OpenEM: Large-scale multi-structure 3D dataset for electromagnetic methods

Electromagnetic methods are among the most widely used techniques in the geophysical exploration industry due to their efficiency and non-invasive nature. However, their data processing workflows are highly time-consuming and strongly dependent on expert intervention. With the rapid and broad success of deep learning, applying deep learning techniques to electromagnetic methods to overcome the limitations of traditional approaches has become an active area of research. The effectiveness of deep learning methods, however, largely depends on the quality of the dataset, which directly influences model performance and generalization capability. Existing applications typically rely on self-constructed datasets composed of randomly generated one-dimensional models or structurally simple three-dimensional models, which fail to capture the complexity of realistic geological environments. Moreover, the absence of a unified and publicly available three-dimensional geoelectrical model repository has further constrained the development of deep learning for three-dimensional electromagnetic exploration. To address these challenges, we introduce OpenEM, a large-scale, multi-structural three-dimensional geoelectrical model repository that incorporates a wide range of geologically plausible subsurface structures.
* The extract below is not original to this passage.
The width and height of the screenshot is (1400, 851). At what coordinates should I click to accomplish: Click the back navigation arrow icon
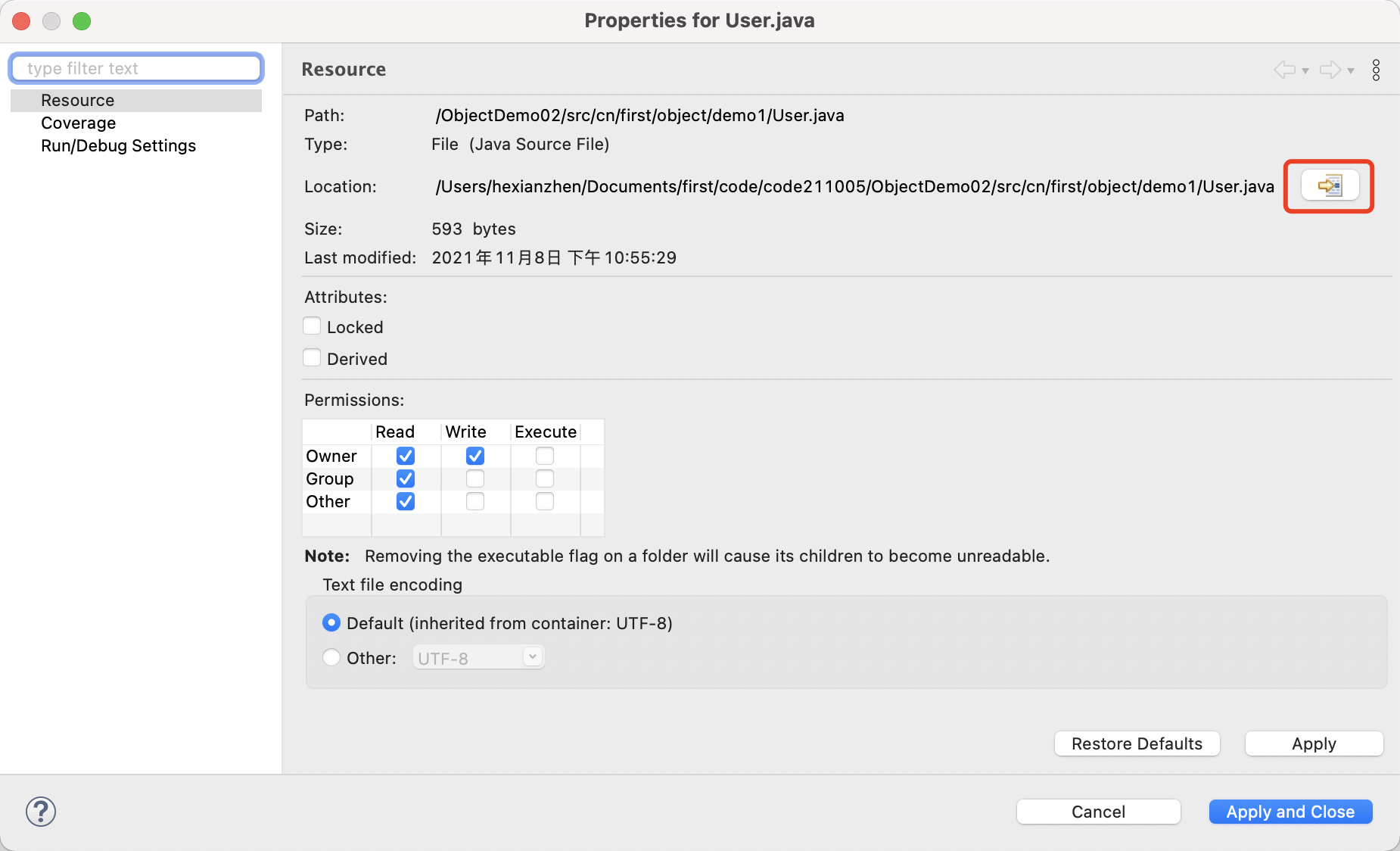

OpenEM comprises nine categories of geoelectrical models, encompassing a wide spectrum of subsurface structures ranging from simple to complex. These include models of homogeneous half-spaces with embedded anomalous bodies, as well as configurations featuring flat stratigraphy, curved stratigraphy, planar faults, curved faults, and their variants containing anomalous bodies. The resistivity values span from 1 to 2000 Ω·m, with the number of layers ranging from three to seven. In models containing anomalous bodies, the number of anomalies varies from one to five, and both regular and irregular geometries are considered to enhance dataset diversity and realistic representativeness. In addition, OpenEM is accompanied by a three-dimensional model generator that enables fully controllable model construction, allowing users to customize structural configurations, including resistivity magnitudes, fault geometries and locations, as well as the size, shape, and placement of anomalous bodies.

OpenEM provides a unified, comprehensive, and large-scale dataset for common electromagnetic exploration systems, thereby promoting the application of deep learning methods in electromagnetic prospecting.